Cattle producers, farmers desperate for more rainfall

Published 11:00 pm Tuesday, June 24, 2008

Some might think the rainfall situation has improved greatly since last year, but to those in the agriculture industry, the drought is far from over.

While Clanton has seen its share of summer showers, the bigger picture shows a county and state in dire need of rain.

“We need a sweeping rain – not just spotted showers, but it needs to rain all night,” said Regional Extension Agent Jack Tatum.

With their first cutting of hay behind them, cattle farmers need a little help from above for the second cutting. Low grass production in the region’s pastures creates a higher demand for feed.

And the high temperatures aren’t helping either, Tatum said.

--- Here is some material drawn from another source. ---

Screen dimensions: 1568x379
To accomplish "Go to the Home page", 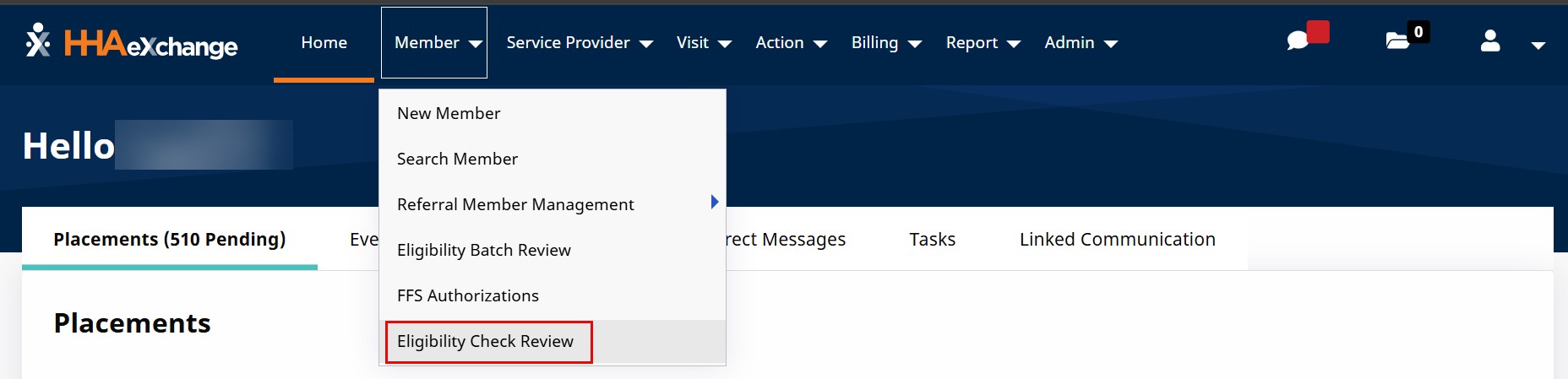I will pyautogui.click(x=324, y=43).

“With temperatures where they are, we need an inch and a half to two inches over several days because we have not recovered from the past two years of drought,” he estimated.

Despite the conditions, Tatum said producers are doing a great job and calves are weighing excellent. Many producers are getting their calves ready to go into board sales, in which they are sold in 50,000-pound lots.

“Cattle that will go on trucks here should grow and grade well,” he said. “They should be very profitable for a person buying them to put them on a feed lot.”

If flooding in the Midwest causes a major loss of corn, however, it could drive prices up, Tatum warns. For this reason he advises producers to start booking fall and winter feed prices if at all possible.

The same goes for horse and goat producers, he added.

“For horse producers, if we continue with no rainfall, it might be a good idea to purchase hay for the fall and winter,” Tatum said.